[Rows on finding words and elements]
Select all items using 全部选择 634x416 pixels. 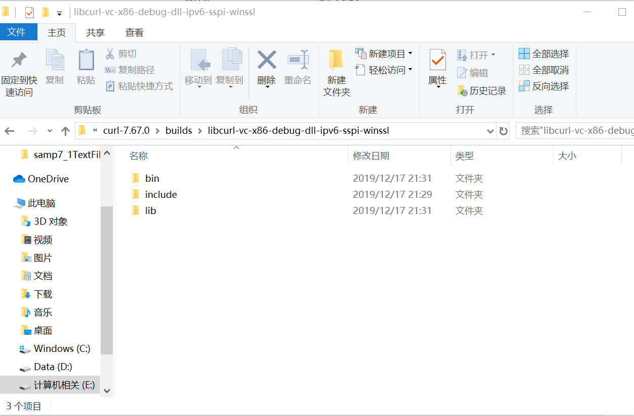pos(544,53)
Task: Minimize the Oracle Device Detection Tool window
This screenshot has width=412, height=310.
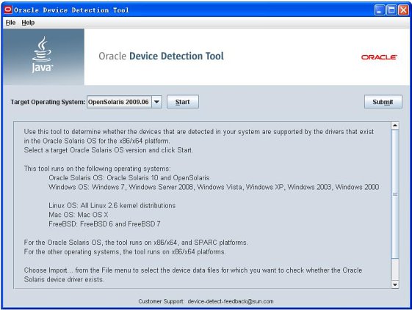Action: [379, 10]
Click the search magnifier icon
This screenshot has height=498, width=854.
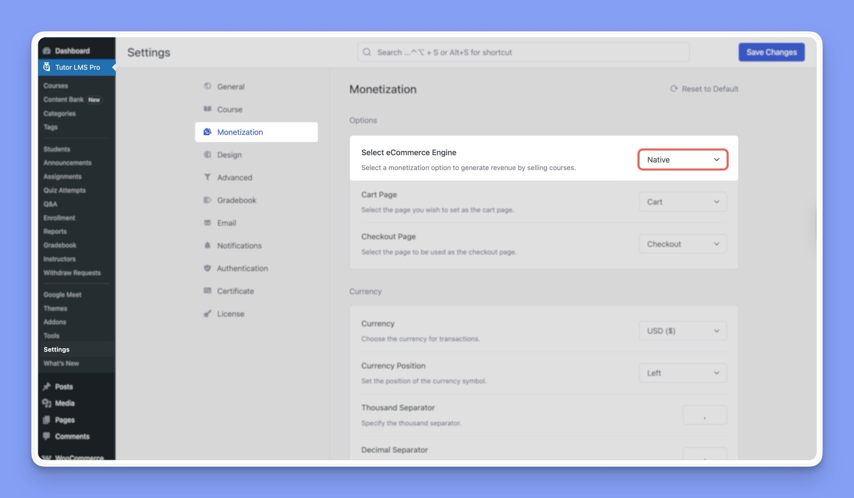[367, 52]
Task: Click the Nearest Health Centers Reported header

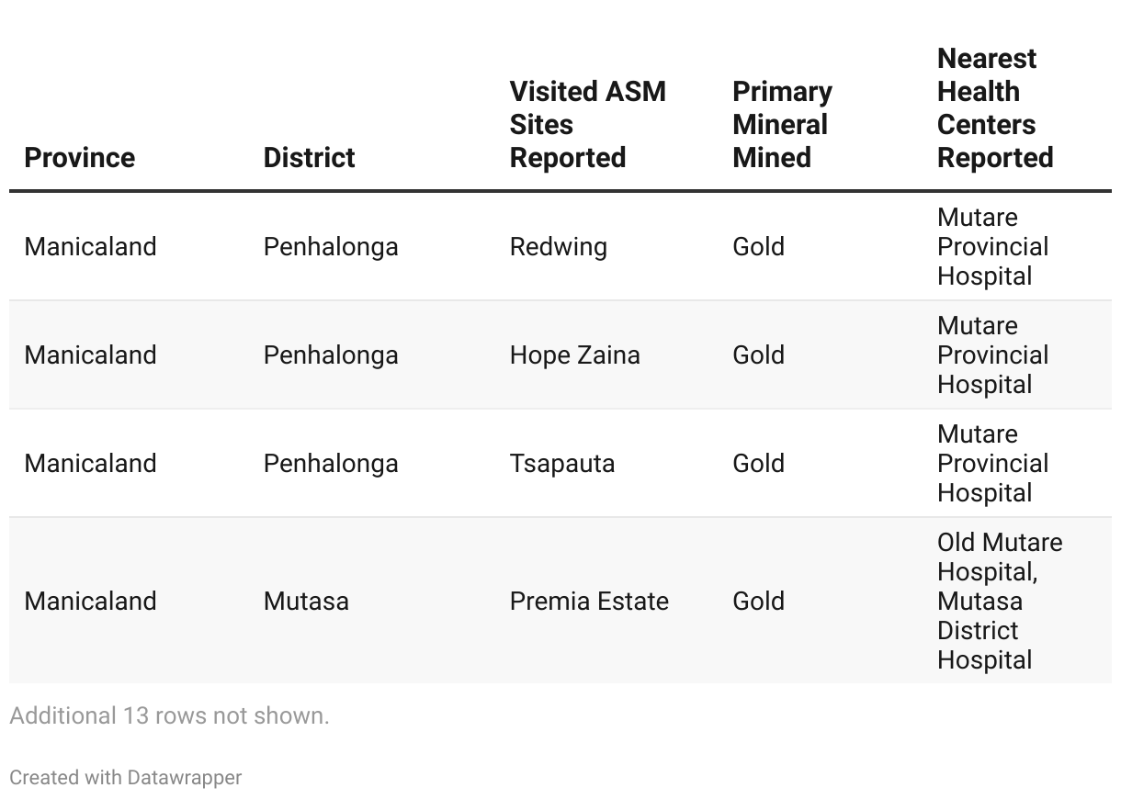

*TASK GOAL*
Write out the rows word for word, starting at the line containing "Task: Minimize the" and continuing through the end of the rows. Leave the pictures out of your answer.

*SOLUTION BELOW*
Task: Minimize the Oracle Device Detection Tool window
This screenshot has width=412, height=310.
Action: [379, 10]
Click the search magnifier icon
This screenshot has height=498, width=854.
[367, 52]
Task: Click the Nearest Health Centers Reported header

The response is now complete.